Where the line containing "Click the SIEMENS logo" appears below, begin there and reproduce each line exactly through the last one, omitting pictures.

(Material supplied)
┄┄┄┄┄┄┄┄┄┄┄┄┄┄┄┄┄┄┄┄
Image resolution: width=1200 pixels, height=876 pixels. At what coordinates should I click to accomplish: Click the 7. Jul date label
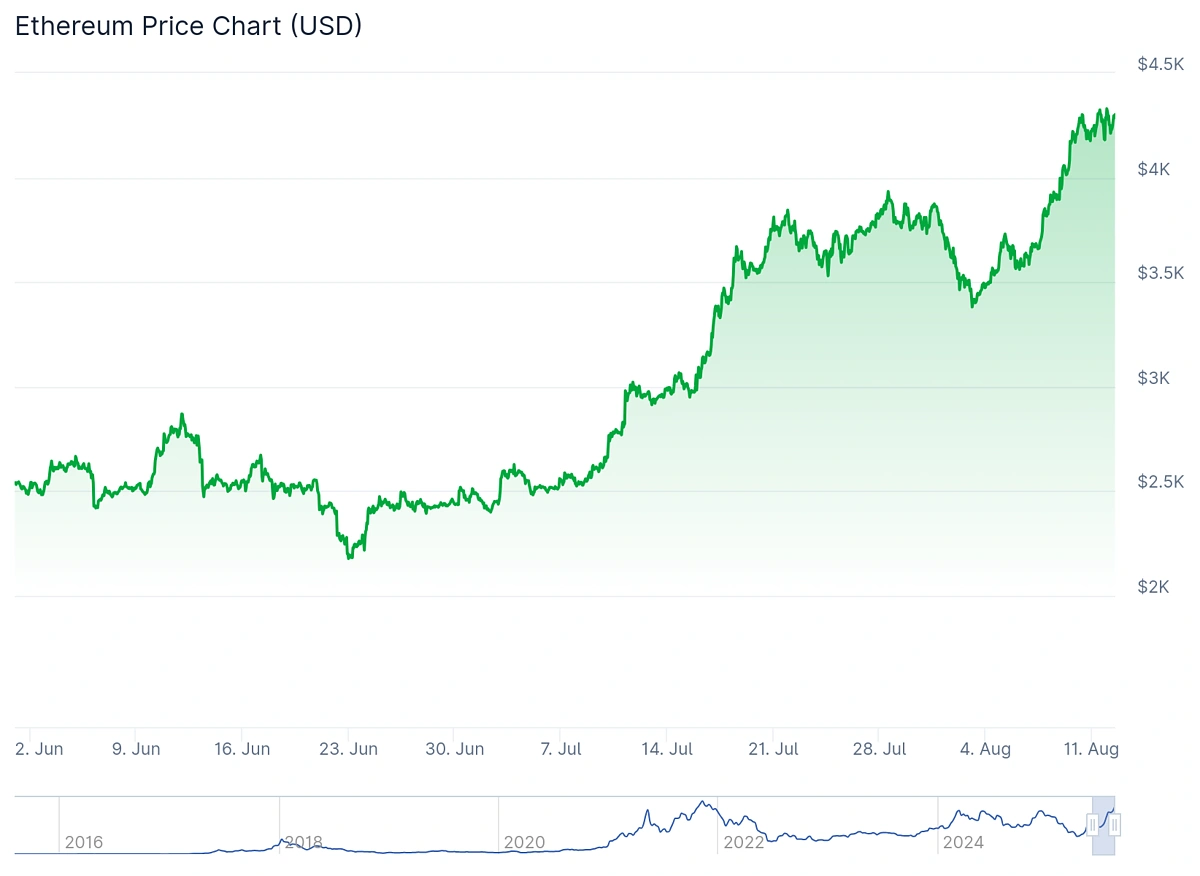pyautogui.click(x=559, y=749)
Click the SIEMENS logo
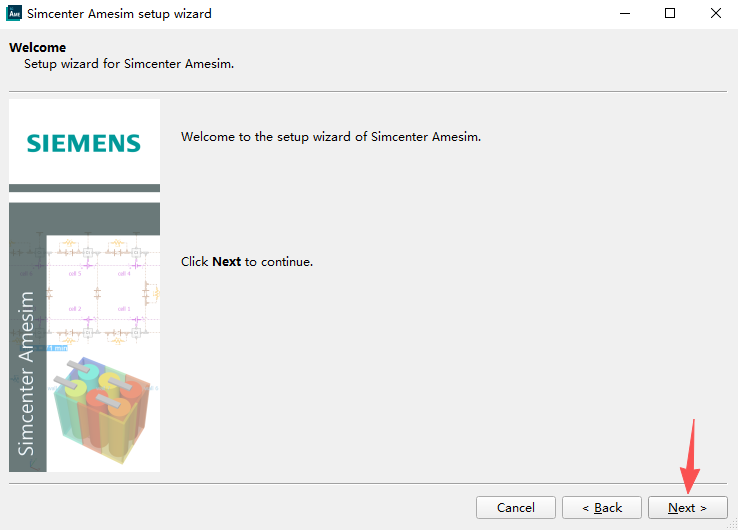 coord(84,142)
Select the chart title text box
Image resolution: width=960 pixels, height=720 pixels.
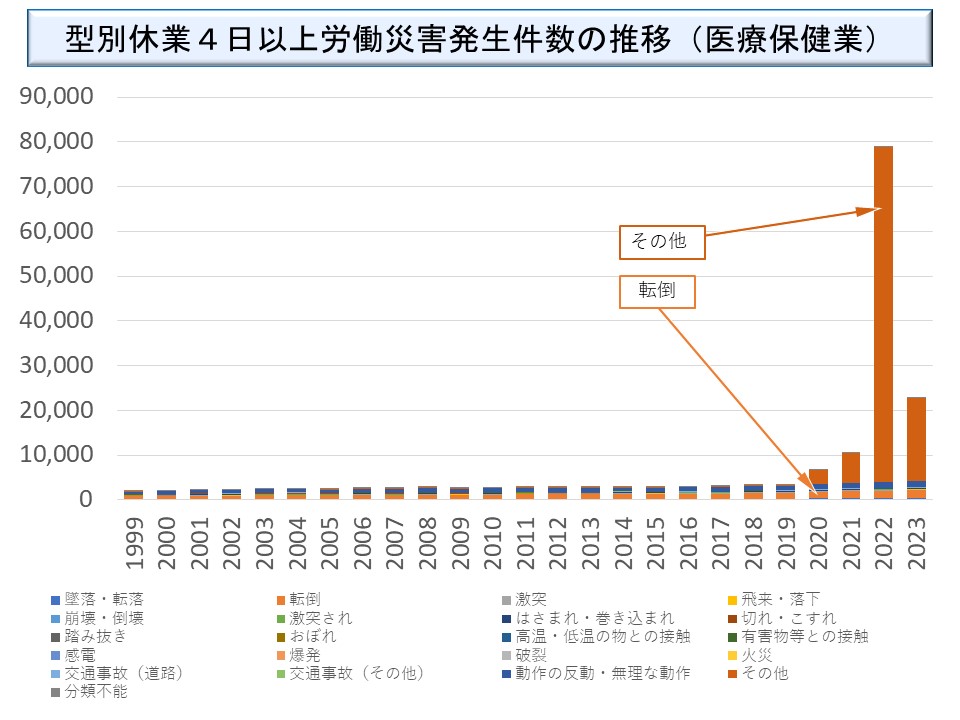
┄┄┄┄┄┄┄┄┄┄┄┄┄┄┄┄┄┄┄┄
(Finished task)
Click the SIEMENS logo
 coord(84,142)
Select the chart title text box
Image resolution: width=960 pixels, height=720 pixels.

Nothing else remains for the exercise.